START Selected extract

A visualization of the centralized agent for a simple warehouse graph, where the edges represent the corridors and the nodes the intersections of a warehouse. Here, the agent manages the entire warehouse

Link agent

We proceed to examine the second variant of the agent structure factorizations, which stands in contrast to the centralized agent. In this case, each link agent i is responsible for controlling a single directed edge \(e_i\). Consequently, the multiagent team is comprised of \(\Vert I\Vert = \Vert E\Vert\) agents. The link agent’s state \(s_i\) is the total number of AGVs which traverse the edge \(e_i\) at a given time \(n_{e_i}(t)\), while the link agent’s action is the additional cost of travel for that edge \(cost^{add}_{e_i}\) (Eq. 4).

$$\begin{aligned} s^{Link}_i(t)= & {} n_{e_i}(t), \nonumber \\ a^{Link}_i(t)= & {} cost_{e_i}^{add}(t), \end{aligned}$$
(4)

Figure 5 visually presents the edges such a link agent controls. This agent definition creates the most decentralized teams, resulting in the most challenging multiagent team coordination setup. Since it is the most decentralized agent definition, it is the one affected the most by the structural credit assignment problem [25]. In particular, the agents receive the total team performance as a learning signal, without indicating individual contributions. In more complex autonomous warehouse optimization tasks, where there are more agents, contribution becomes more ambiguous and noisy. However, each individual agent is very simple, since \(\Vert s_i^{Link}\Vert = \Vert a^{Link}_i\Vert = 1\), \(\forall i \in I\) making its training straightforward.

Fig. 5
figure 5

A visualization of the link agent team, each link agent manages a single edge (link) of the warehouse

Intersection agent

The final variant based on the agent structure we investigate is a middle ground between the completely centralized and completely decentralized link team. Here, each of these agents is responsible for controlling the AGV traffic on the set of all incoming edges \(\varepsilon _i\) of a vertex v of the graph G. So, the team consists of \(\Vert I\Vert = \Vert V\Vert\) intersection agents, whose states and actions are presented in Eq. 5.

END Selected extract
START Study material

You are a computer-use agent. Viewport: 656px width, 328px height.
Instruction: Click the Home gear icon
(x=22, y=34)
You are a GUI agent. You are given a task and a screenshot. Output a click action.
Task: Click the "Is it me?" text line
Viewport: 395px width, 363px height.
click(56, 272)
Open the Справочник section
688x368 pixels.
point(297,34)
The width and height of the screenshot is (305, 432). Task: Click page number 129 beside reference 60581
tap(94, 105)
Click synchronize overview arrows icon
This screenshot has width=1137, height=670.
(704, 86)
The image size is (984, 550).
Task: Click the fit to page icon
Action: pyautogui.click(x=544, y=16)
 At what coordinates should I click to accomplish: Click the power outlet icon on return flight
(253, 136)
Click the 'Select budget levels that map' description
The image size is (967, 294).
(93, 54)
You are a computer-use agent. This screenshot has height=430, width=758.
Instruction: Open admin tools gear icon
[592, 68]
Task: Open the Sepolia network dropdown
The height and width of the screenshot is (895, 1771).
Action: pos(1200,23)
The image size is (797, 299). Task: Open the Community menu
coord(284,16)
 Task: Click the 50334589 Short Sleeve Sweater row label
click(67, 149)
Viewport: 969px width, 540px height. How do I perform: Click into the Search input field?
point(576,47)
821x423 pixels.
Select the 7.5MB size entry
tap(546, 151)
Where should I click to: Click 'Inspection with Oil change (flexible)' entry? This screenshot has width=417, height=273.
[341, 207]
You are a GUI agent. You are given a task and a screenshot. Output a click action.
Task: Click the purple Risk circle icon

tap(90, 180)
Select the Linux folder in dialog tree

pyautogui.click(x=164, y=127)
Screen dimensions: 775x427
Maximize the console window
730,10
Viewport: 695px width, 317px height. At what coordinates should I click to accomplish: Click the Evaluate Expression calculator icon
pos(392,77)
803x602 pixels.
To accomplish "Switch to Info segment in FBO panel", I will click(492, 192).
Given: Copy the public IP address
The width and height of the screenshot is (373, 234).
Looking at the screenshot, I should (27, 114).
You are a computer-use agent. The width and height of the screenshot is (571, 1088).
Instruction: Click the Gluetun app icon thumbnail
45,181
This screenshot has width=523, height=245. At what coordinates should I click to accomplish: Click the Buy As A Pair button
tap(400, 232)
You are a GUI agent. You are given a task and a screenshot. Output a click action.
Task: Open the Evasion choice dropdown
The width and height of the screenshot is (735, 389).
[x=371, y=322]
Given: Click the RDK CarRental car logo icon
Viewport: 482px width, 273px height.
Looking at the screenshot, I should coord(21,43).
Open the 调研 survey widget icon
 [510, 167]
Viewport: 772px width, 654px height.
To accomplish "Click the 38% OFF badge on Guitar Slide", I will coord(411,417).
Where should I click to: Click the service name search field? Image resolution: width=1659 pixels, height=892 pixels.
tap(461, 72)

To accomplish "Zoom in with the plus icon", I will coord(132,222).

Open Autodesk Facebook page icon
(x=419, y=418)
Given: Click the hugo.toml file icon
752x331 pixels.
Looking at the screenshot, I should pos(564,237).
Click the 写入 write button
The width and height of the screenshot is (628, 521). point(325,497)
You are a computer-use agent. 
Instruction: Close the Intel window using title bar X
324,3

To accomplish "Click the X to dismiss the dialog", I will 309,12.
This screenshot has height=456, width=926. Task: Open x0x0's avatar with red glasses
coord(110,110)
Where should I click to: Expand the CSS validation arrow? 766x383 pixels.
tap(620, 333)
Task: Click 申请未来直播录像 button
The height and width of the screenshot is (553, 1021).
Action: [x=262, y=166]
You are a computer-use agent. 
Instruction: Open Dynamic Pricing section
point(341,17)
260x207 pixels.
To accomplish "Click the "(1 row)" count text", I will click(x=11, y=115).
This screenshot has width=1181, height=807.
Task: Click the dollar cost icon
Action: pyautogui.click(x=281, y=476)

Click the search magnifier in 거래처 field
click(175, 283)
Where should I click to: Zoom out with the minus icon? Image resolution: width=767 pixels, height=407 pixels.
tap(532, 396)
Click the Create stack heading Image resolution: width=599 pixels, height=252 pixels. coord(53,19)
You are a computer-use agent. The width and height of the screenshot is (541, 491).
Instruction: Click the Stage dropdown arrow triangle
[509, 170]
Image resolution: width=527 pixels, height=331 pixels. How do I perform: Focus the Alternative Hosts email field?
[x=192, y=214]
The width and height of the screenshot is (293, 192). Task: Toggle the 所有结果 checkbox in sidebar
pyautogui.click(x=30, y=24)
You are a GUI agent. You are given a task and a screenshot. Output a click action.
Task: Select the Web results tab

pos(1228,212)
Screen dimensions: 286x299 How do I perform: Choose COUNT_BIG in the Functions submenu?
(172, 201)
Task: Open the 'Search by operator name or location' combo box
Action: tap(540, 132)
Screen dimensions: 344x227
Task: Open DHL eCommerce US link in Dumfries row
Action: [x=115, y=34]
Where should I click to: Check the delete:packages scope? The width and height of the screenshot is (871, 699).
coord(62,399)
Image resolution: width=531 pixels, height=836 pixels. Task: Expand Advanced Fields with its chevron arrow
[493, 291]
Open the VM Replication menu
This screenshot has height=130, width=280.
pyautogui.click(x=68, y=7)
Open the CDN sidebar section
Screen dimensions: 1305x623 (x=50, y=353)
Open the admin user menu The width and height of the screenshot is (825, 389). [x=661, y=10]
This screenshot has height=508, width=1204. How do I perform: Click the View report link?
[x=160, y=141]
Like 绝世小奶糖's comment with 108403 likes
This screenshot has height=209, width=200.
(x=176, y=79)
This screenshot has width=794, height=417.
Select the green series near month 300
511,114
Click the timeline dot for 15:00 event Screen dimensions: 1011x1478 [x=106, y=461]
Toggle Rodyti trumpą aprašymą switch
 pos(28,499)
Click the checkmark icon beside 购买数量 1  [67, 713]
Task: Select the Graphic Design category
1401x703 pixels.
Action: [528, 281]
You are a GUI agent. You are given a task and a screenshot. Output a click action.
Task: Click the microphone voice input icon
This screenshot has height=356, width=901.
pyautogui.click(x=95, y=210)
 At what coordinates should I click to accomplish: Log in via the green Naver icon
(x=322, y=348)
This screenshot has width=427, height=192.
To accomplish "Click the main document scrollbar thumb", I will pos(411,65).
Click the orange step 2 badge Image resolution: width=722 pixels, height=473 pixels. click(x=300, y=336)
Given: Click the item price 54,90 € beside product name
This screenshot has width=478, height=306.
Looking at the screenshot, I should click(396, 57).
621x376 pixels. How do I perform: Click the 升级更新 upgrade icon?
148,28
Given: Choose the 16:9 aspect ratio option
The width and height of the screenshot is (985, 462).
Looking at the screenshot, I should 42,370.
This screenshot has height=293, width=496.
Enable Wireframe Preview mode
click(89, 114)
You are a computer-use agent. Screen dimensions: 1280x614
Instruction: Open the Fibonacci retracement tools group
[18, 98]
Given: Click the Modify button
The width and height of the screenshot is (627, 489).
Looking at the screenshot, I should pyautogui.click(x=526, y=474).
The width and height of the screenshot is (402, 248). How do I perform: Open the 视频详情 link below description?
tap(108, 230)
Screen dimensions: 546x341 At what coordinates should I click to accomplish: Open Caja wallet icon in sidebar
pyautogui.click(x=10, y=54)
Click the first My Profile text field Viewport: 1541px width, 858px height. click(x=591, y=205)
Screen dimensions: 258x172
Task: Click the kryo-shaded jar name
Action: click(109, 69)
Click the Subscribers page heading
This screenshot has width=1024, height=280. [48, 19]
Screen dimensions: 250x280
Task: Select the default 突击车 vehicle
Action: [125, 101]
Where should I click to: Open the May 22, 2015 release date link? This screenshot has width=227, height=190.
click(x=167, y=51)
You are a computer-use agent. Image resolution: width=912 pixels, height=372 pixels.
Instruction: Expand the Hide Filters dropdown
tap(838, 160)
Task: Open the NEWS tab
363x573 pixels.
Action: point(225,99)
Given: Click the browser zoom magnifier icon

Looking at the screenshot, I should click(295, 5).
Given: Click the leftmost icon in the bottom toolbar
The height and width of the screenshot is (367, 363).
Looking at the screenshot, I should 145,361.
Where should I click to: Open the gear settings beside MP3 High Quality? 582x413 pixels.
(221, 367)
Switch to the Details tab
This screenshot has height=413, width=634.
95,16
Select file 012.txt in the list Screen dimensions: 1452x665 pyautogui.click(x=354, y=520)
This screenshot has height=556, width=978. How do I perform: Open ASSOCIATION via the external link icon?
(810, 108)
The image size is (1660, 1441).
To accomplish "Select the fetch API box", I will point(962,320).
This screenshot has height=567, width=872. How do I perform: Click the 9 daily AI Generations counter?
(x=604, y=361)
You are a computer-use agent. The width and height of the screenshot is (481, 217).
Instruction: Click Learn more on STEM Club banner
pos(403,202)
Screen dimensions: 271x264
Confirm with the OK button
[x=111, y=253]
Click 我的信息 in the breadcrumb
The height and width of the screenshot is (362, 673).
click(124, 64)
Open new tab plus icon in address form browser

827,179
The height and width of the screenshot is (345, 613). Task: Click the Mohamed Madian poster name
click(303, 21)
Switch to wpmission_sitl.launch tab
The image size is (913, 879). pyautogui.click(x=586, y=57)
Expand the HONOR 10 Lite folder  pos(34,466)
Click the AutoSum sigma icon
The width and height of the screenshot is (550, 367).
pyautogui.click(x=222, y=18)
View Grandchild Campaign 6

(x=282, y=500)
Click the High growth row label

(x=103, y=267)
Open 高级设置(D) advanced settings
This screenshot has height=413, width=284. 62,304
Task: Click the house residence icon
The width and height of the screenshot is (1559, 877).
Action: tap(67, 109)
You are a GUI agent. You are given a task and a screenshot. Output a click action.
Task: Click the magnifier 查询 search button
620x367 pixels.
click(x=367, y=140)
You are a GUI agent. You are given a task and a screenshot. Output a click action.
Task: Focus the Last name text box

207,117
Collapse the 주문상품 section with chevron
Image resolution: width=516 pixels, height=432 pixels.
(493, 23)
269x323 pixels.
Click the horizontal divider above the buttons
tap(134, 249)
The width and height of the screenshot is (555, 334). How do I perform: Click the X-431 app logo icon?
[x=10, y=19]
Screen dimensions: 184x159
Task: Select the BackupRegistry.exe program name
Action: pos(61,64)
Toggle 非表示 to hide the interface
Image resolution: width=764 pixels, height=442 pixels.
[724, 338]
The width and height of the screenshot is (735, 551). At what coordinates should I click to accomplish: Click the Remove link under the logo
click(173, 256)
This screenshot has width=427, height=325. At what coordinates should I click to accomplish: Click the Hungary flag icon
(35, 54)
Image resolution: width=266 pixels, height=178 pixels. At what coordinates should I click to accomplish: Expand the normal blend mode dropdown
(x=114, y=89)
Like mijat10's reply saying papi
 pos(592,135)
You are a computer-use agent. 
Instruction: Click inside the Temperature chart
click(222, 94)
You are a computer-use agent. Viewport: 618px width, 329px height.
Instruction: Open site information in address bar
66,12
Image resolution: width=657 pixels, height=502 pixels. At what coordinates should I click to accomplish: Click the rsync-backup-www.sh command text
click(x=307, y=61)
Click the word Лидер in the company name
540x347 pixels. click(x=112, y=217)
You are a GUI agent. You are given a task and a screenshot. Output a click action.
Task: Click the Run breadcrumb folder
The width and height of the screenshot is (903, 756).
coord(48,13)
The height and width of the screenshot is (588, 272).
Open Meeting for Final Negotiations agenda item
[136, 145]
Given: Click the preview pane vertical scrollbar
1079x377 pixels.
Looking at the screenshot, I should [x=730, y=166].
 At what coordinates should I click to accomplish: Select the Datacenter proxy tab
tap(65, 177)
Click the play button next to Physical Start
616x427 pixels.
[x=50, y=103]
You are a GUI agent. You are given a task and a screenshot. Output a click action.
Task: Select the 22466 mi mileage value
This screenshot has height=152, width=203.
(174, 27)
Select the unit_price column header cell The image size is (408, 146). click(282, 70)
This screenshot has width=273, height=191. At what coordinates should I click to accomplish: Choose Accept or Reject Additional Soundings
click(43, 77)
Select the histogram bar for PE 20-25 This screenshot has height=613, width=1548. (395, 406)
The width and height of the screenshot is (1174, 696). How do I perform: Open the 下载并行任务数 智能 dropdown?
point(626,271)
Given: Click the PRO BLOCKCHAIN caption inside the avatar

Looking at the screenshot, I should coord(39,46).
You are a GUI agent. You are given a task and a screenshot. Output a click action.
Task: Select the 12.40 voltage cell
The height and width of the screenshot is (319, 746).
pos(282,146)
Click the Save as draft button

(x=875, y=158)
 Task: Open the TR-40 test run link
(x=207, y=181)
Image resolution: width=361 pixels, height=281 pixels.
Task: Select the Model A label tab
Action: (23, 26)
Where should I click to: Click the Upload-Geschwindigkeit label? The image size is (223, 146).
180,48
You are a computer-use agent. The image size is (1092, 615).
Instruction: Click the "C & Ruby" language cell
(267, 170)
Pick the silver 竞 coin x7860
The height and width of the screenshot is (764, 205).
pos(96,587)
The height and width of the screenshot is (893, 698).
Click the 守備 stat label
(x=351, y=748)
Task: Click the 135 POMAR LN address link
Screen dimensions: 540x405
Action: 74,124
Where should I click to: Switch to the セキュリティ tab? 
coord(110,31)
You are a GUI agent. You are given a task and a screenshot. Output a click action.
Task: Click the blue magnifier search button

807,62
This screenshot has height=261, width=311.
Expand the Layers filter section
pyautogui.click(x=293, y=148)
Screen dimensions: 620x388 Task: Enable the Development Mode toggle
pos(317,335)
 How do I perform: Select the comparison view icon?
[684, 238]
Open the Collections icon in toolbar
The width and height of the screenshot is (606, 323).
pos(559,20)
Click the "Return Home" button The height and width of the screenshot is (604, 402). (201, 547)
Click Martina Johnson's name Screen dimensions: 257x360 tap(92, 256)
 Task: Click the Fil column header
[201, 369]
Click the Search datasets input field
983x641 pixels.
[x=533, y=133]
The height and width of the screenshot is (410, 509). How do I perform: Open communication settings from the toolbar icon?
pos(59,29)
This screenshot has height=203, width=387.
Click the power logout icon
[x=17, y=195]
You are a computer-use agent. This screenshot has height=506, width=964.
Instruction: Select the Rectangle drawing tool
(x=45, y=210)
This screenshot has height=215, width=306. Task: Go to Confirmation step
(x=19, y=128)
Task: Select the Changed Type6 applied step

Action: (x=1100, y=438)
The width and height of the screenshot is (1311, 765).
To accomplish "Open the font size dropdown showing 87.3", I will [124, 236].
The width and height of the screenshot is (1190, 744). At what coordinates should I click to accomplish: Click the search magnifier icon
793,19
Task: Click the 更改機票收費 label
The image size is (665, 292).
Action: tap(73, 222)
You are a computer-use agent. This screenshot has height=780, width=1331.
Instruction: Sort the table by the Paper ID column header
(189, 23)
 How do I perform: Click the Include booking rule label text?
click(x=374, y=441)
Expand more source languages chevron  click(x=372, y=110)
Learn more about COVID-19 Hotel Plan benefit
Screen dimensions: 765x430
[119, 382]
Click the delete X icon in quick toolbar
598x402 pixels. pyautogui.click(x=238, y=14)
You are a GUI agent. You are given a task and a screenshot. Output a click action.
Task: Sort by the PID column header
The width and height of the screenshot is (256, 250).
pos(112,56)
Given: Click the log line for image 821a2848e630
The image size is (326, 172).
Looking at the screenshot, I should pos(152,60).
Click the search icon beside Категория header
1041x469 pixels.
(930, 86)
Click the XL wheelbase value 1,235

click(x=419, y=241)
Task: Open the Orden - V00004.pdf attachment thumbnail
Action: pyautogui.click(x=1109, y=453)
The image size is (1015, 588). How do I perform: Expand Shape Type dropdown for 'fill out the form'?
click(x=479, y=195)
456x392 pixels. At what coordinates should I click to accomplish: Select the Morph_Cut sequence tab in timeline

END Study material

About this task =
Rewrite the part of the warehouse agent excerpt that opens with the words containing "A visualization of the link" and closes with "presented in Eq. 5.", putting "node" in place of "vertex". The records are unrelated to the warehouse agent excerpt.

Solution below =
A visualization of the link agent team, each link agent manages a single edge (link) of the warehouse

Intersection agent

The final variant based on the agent structure we investigate is a middle ground between the completely centralized and completely decentralized link team. Here, each of these agents is responsible for controlling the AGV traffic on the set of all incoming edges \(\varepsilon _i\) of a node v of the graph G. So, the team consists of \(\Vert I\Vert = \Vert V\Vert\) intersection agents, whose states and actions are presented in Eq. 5.